**Data excerpts**:
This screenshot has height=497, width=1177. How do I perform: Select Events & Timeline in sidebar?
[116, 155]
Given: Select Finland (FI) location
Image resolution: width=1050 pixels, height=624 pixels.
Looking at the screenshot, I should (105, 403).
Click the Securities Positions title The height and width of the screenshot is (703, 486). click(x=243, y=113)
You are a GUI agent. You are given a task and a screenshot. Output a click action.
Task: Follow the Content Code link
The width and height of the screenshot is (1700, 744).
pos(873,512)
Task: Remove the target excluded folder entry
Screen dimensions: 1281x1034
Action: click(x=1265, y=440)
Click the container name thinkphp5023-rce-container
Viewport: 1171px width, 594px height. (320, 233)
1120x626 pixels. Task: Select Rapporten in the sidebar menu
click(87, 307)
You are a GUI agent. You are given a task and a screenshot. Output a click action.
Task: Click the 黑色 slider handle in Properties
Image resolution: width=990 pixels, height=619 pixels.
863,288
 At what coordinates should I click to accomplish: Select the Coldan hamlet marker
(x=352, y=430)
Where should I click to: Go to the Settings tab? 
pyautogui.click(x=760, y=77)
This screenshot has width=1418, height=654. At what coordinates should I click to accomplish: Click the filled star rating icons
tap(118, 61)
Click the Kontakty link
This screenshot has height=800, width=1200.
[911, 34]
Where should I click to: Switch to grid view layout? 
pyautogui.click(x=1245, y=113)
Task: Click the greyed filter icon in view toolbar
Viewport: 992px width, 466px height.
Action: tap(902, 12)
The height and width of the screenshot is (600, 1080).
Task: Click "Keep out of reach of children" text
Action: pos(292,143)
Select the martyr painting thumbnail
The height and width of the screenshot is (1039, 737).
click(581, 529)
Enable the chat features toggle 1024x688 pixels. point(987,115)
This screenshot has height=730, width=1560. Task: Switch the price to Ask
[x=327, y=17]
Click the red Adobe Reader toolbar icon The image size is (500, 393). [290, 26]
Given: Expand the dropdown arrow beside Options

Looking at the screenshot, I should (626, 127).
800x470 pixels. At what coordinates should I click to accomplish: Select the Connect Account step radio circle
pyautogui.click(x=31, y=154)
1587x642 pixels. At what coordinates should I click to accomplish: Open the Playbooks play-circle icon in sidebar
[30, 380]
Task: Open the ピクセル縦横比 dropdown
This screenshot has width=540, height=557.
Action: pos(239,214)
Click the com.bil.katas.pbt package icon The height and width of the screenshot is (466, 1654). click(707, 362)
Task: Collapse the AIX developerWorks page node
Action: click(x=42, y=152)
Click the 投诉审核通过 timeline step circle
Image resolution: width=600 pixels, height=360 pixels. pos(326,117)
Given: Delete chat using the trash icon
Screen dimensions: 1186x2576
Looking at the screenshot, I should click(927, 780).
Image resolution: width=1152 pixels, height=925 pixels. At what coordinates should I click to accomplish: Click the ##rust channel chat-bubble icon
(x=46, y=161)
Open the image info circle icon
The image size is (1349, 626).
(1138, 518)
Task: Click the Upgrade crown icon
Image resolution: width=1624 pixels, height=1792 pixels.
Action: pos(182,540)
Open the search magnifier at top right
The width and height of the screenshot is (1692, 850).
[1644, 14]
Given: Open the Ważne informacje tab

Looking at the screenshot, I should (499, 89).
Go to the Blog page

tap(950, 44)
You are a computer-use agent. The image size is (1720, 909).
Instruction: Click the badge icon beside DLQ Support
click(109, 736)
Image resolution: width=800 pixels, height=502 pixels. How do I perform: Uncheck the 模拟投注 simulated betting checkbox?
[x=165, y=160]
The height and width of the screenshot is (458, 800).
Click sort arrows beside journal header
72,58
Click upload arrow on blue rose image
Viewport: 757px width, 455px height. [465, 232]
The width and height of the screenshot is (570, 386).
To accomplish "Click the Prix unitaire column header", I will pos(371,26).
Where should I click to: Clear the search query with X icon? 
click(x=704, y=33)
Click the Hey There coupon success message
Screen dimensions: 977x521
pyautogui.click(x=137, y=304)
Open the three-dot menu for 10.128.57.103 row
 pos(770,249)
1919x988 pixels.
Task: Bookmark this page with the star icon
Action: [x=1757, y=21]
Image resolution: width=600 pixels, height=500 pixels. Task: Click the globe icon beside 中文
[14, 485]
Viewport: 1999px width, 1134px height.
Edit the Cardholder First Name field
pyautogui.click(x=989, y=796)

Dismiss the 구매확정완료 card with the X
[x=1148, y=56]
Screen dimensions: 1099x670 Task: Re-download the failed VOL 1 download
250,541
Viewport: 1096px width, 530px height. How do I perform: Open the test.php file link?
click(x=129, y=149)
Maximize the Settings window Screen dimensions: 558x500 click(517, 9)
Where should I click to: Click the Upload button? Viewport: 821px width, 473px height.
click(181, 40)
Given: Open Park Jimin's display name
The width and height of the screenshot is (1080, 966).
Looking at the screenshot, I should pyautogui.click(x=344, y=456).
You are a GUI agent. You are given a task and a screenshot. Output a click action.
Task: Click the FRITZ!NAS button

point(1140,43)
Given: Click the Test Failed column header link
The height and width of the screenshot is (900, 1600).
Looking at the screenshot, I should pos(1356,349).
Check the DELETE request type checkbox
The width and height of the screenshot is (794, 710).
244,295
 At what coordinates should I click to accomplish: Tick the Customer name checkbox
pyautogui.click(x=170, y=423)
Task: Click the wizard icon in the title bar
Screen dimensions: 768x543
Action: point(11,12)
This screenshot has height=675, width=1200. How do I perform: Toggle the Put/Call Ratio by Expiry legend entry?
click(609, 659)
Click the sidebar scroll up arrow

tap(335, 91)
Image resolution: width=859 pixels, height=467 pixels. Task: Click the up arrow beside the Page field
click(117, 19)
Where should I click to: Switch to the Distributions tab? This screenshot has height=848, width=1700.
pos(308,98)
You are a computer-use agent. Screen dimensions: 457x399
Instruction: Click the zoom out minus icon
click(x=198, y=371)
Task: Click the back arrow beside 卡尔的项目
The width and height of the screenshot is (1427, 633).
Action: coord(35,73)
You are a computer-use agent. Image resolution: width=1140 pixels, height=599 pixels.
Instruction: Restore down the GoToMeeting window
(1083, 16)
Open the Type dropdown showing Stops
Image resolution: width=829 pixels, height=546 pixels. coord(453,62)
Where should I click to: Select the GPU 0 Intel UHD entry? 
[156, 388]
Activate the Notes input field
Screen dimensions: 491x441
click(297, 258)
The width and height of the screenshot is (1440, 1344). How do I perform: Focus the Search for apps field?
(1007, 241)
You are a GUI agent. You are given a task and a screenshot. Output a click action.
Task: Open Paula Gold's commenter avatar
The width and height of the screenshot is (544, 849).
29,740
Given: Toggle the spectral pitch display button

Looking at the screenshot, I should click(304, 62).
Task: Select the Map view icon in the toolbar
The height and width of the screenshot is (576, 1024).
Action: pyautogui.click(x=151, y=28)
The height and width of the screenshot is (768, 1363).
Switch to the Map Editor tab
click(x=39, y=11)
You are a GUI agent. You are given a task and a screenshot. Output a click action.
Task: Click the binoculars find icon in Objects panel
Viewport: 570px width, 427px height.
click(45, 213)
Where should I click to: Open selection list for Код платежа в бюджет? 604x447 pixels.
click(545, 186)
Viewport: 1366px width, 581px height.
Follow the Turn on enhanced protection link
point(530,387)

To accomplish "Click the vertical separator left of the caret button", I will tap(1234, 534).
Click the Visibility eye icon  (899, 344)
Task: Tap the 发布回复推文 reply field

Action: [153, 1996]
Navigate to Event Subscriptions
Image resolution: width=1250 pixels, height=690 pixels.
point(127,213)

**Exercise prompt**: What you return should be exactly the lines above, starting at the one with "Click the sidebar scroll up arrow" and ending at the one with "Task: Open Paula Gold's commenter avatar", and nothing else.

**Response to the exercise**:
Click the sidebar scroll up arrow

tap(335, 91)
Image resolution: width=859 pixels, height=467 pixels. Task: Click the up arrow beside the Page field
click(117, 19)
Where should I click to: Switch to the Distributions tab? This screenshot has height=848, width=1700.
pos(308,98)
You are a computer-use agent. Screen dimensions: 457x399
Instruction: Click the zoom out minus icon
click(x=198, y=371)
Task: Click the back arrow beside 卡尔的项目
The width and height of the screenshot is (1427, 633).
Action: coord(35,73)
You are a computer-use agent. Image resolution: width=1140 pixels, height=599 pixels.
Instruction: Restore down the GoToMeeting window
(1083, 16)
Open the Type dropdown showing Stops
Image resolution: width=829 pixels, height=546 pixels. coord(453,62)
Where should I click to: Select the GPU 0 Intel UHD entry? 
[156, 388]
Activate the Notes input field
Screen dimensions: 491x441
click(297, 258)
The width and height of the screenshot is (1440, 1344). How do I perform: Focus the Search for apps field?
(1007, 241)
You are a GUI agent. You are given a task and a screenshot. Output a click action.
Task: Open Paula Gold's commenter avatar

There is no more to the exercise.